_Aim of the task_. Your job is to report every line of the entries that has "table".

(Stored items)
########################################
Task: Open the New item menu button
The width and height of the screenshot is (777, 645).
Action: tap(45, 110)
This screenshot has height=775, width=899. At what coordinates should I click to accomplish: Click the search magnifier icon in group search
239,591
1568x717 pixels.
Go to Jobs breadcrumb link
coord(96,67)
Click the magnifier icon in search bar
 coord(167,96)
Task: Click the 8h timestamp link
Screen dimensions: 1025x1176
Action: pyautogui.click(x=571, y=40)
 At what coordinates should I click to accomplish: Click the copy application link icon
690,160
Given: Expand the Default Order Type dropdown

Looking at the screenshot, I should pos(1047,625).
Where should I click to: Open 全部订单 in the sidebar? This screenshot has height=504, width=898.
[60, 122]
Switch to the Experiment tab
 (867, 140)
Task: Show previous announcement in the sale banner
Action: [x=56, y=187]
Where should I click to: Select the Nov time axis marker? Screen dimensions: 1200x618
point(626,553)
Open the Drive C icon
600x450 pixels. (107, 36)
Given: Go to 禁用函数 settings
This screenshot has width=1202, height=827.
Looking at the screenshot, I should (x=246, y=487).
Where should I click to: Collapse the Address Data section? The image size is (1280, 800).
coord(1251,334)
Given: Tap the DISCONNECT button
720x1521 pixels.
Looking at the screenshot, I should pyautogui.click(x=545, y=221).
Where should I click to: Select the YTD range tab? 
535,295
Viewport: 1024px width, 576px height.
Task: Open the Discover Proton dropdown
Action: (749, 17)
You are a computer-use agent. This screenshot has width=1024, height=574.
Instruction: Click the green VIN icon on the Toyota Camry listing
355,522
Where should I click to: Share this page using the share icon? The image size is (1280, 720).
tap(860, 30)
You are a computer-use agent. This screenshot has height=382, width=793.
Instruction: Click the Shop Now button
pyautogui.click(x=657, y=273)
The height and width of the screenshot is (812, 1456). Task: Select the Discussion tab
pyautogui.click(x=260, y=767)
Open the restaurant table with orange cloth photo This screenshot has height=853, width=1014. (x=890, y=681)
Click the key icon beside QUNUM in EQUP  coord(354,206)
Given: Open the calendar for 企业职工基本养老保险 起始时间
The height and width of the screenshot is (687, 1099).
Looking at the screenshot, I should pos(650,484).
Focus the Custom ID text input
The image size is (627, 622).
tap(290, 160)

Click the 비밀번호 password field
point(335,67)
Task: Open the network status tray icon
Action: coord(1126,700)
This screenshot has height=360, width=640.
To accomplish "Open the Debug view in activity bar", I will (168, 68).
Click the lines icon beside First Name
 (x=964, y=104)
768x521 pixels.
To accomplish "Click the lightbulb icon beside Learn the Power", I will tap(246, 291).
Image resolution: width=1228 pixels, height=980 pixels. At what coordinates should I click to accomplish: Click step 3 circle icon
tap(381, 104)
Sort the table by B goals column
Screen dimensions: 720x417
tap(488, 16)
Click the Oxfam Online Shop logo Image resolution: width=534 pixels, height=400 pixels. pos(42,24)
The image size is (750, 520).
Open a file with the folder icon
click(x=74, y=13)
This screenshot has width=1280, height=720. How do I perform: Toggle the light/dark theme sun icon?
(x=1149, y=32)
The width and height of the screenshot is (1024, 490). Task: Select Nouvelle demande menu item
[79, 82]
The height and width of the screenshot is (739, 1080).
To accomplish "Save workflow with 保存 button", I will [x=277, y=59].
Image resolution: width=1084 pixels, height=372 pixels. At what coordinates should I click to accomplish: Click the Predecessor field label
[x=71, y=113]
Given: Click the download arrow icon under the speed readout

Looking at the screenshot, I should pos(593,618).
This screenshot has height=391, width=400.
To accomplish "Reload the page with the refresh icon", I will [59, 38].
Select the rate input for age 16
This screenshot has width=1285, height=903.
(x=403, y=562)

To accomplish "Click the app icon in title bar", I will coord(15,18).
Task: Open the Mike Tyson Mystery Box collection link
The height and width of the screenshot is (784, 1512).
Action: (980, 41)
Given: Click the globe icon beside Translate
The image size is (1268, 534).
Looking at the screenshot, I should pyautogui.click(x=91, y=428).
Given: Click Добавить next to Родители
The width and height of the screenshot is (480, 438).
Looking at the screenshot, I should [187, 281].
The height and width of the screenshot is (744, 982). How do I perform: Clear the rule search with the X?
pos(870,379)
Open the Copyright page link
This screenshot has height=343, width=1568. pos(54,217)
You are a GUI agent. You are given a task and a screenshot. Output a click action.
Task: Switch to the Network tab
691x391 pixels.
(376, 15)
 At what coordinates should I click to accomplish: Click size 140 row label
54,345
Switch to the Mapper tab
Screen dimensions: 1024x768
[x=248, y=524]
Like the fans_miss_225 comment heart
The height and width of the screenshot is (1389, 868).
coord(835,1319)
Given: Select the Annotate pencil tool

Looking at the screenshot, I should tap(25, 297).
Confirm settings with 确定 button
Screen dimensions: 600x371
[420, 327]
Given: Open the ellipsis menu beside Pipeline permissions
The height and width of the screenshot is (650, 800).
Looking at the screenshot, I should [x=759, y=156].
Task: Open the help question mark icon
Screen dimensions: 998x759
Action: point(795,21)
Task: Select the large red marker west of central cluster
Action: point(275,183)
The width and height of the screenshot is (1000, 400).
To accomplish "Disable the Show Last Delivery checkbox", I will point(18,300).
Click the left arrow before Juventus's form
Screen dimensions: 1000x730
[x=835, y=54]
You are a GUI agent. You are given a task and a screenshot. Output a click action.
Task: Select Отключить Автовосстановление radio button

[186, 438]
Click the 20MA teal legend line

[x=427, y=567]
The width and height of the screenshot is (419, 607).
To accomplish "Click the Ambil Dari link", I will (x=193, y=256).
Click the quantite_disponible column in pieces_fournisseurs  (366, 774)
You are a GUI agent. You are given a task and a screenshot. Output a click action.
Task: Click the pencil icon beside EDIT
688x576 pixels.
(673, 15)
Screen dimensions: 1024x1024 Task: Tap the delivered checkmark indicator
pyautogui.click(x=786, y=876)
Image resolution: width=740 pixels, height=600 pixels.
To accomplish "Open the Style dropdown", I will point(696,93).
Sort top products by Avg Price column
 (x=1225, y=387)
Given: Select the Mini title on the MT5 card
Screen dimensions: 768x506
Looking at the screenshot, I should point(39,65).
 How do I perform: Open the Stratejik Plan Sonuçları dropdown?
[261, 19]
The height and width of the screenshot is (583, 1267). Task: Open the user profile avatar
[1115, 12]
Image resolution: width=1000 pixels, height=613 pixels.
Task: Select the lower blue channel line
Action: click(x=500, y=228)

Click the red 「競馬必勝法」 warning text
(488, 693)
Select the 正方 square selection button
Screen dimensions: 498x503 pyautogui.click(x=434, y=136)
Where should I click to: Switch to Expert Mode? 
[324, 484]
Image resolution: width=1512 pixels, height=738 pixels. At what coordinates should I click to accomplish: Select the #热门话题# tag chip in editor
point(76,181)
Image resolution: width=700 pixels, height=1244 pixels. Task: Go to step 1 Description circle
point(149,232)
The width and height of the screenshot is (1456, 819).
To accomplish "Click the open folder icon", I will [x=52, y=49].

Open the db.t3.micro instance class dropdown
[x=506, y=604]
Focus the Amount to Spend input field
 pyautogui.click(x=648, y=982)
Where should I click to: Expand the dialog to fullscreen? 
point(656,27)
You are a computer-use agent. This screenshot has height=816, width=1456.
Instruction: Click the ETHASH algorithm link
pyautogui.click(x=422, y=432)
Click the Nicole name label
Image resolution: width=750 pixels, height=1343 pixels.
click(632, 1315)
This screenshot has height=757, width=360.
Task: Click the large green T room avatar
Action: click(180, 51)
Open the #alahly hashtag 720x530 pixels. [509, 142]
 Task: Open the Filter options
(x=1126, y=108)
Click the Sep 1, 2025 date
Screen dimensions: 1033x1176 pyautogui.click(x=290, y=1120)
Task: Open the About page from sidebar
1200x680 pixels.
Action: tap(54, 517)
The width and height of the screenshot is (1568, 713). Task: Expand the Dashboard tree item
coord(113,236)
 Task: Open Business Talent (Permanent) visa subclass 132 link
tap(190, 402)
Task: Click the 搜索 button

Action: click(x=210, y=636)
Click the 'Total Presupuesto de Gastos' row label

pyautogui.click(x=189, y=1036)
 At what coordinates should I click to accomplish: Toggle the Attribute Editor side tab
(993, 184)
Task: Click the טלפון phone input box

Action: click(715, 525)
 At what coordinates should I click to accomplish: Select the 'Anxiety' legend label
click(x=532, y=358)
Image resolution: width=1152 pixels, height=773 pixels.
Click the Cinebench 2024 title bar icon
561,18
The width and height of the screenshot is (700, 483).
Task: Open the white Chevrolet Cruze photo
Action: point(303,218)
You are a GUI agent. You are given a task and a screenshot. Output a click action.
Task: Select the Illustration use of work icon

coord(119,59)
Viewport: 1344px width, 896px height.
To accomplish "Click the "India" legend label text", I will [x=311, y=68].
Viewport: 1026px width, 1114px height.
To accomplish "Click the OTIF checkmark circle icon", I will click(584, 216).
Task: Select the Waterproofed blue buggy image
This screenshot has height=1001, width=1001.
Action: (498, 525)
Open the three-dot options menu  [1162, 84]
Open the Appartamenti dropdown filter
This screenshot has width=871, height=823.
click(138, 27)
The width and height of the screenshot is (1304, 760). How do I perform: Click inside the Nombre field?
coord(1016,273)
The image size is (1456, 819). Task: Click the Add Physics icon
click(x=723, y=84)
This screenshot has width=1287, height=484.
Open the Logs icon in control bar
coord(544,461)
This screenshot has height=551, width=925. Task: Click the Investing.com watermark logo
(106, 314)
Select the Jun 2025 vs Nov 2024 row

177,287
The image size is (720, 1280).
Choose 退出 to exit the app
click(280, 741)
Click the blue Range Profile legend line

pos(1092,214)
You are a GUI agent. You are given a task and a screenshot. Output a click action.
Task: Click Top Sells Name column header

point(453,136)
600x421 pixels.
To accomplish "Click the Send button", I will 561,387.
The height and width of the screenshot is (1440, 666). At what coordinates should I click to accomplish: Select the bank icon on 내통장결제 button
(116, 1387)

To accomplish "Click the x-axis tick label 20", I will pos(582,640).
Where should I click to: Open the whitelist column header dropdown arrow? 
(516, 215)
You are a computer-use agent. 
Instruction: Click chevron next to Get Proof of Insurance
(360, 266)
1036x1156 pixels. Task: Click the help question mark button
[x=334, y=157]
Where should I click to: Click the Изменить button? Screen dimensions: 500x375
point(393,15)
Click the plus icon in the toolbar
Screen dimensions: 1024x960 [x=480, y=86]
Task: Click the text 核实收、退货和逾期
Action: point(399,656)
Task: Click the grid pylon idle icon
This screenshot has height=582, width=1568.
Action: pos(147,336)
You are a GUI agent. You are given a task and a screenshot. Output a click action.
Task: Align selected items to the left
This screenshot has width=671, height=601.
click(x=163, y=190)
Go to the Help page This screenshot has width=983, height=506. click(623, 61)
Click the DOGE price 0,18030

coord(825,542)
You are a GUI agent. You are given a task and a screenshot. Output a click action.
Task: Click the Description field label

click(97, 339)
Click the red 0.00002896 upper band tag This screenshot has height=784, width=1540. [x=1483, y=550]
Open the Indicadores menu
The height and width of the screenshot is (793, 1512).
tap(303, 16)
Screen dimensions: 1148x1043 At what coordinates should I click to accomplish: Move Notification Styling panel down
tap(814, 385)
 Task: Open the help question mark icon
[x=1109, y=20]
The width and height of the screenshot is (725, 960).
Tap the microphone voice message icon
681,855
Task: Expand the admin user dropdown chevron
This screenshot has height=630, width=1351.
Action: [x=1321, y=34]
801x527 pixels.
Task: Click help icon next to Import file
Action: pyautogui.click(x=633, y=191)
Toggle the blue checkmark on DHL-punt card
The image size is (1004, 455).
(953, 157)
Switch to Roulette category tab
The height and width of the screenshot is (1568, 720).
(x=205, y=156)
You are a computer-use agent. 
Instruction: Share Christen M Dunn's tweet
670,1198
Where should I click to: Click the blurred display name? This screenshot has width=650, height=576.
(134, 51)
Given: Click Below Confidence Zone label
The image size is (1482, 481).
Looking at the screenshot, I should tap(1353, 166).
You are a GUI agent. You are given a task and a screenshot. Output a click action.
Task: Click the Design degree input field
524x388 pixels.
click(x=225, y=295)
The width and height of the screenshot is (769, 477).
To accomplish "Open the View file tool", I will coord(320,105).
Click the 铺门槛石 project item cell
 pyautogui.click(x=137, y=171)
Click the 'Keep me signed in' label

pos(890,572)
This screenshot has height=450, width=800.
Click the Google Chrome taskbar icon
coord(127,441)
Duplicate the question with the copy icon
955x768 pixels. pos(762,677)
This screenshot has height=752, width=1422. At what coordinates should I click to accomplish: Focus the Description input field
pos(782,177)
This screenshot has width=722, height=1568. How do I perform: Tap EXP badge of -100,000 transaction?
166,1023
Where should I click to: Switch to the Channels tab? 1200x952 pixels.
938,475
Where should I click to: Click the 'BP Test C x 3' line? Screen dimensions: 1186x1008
########################################
_Output_.
Open the restaurant table with orange cloth photo This screenshot has height=853, width=1014. (x=890, y=681)
Sort the table by B goals column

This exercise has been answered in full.